Stavros Ioannou (35:36):

And one of those strategic pillars supporting the vision is culture. Okay? For each one we have said, “Firmer KPIs.”

Michael R. Virardi (35:47):

Key Performance Indicators.

Stavros Ioannou (35:48):

For the company as a whole. So when we evaluate these in five years time, we’ll say, “Because you have achieved this and this and this, we can say confidently we have achieved our vision.” Deliberately, we have not linked to this to any financial measure. We have not said that, “In 2025 we will increase our revenue by so much, we will increase our profits for so much,” because we are great believers that if we take care of our people, if we have zero tolerance on quality and risk management and we manage to finance strategic caps, the numbers will follow. Those KPIs will be linked to partner KPIs, which everybody will know, and manager and staff KPIs will be set with the involvement of all the people. So no one in the firm will get a KPI that there hasn’t been a discussion at the manager level or at the cap level. And that’s the intention.

Michael R. Virardi (36:53):

And nothing is linked to financial goals?

Stavros Ioannou (36:55):

Nothing’s linked to financial goals.

Michael R. Virardi (36:56):

Amazing. That was my favorite answer, guys, and I’ve learned a lot from this.

Michael R. Virardi (37:02):

Oh, Viktoriya, good morning. How are you doing?

Michael R. Virardi (37:07):

Who else is here? Bassel Matta, “Good morning from London.”

Michael R. Virardi (37:12):

Are you up for another question from Yvonne Tsanos?

Stavros Ioannou (37:13):


Michael R. Virardi (37:16):

“Do you believe blended working will be a permanent option?” I have a [inaudible 00:37:20] I hear this answer. “A permanent option in the professional environment of GT post pandemic?”

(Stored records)

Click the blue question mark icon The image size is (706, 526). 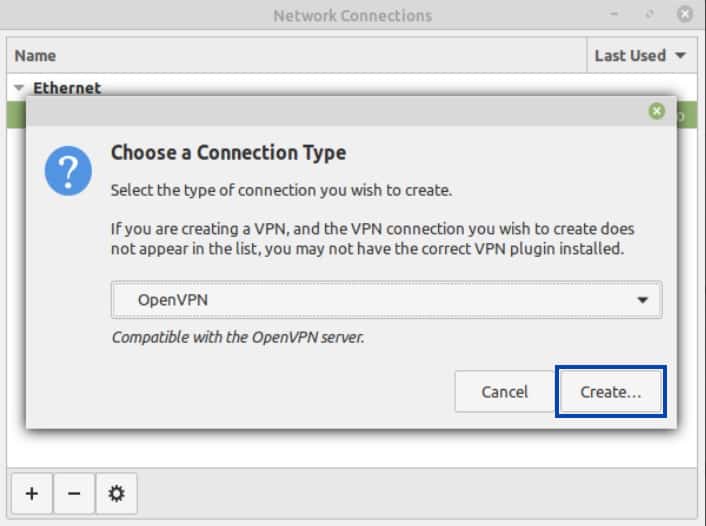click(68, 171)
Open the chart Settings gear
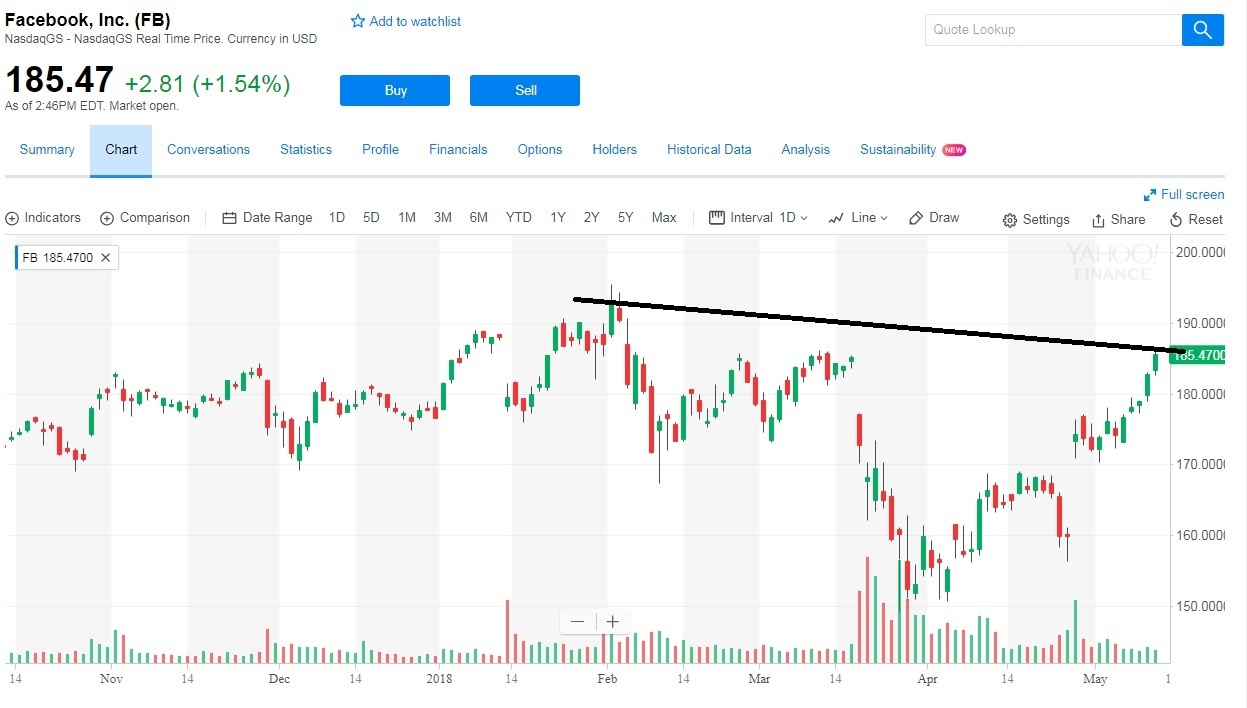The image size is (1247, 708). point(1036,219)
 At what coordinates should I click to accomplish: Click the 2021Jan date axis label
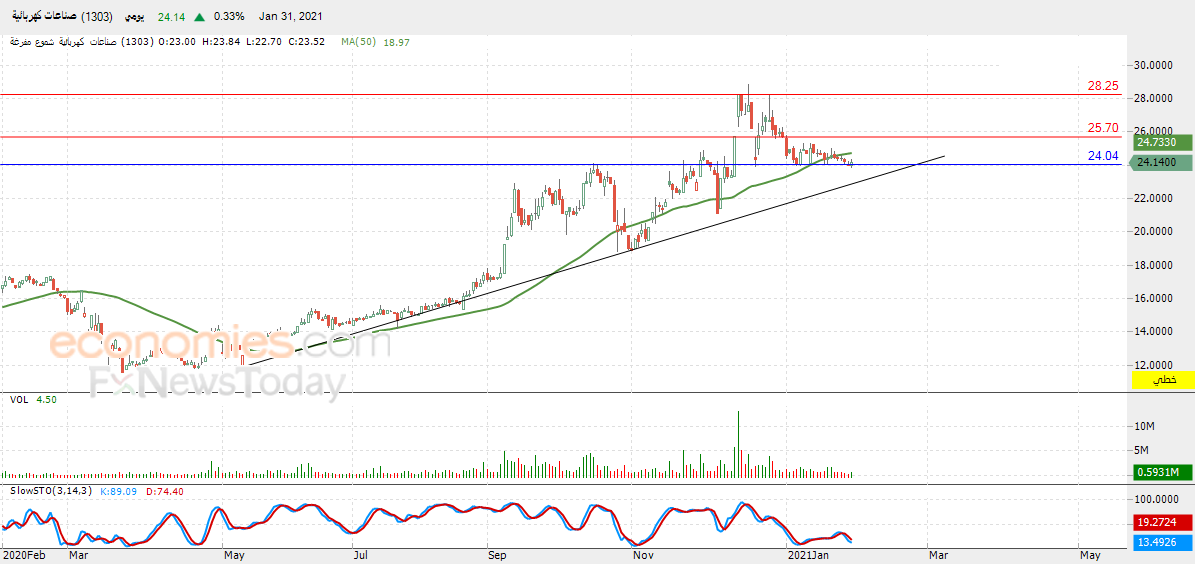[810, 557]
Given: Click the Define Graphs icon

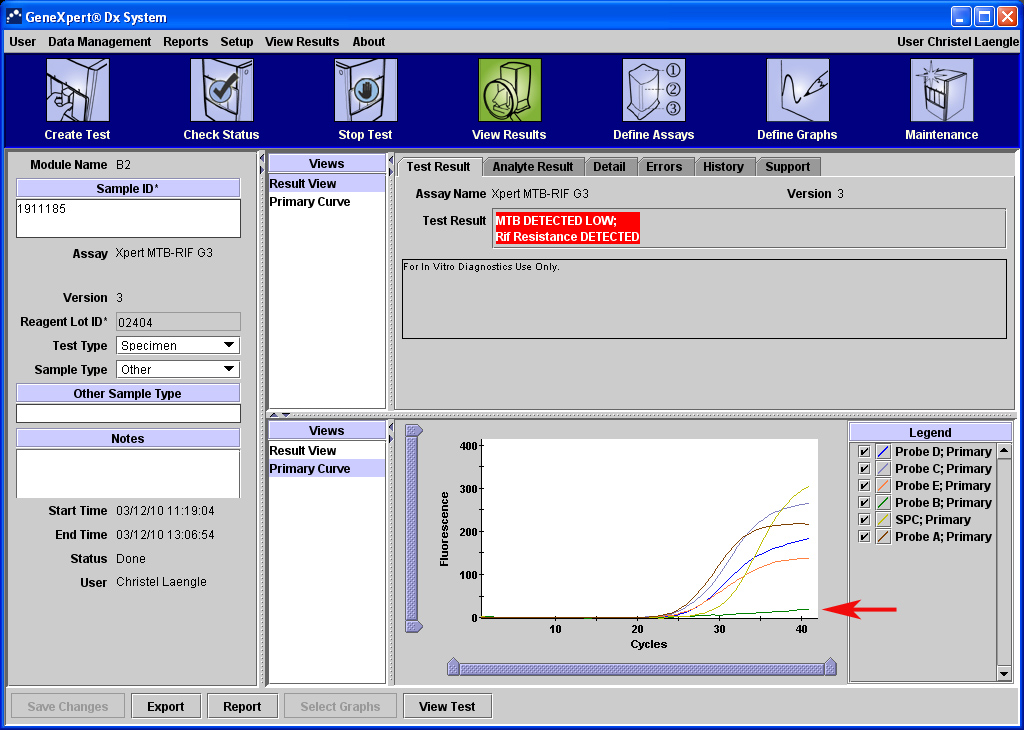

Tasks to perform ▸
1. Please answer these questions from the transcript:
(a) What does Michael R. Virardi say KPIs stands for?
(b) In how many years' time will the company evaluate the KPIs?
(c) Where does Bassel Matta send his good morning from?
2. List every person named in the transcript.
The stored lines are separate material and have no connection to the transcript.

Task results ▸
1.
(a) Key Performance Indicators.
(b) Five years.
(c) London.

2.
Stavros Ioannou
Michael R. Virardi
Viktoriya
Bassel Matta
Yvonne Tsanos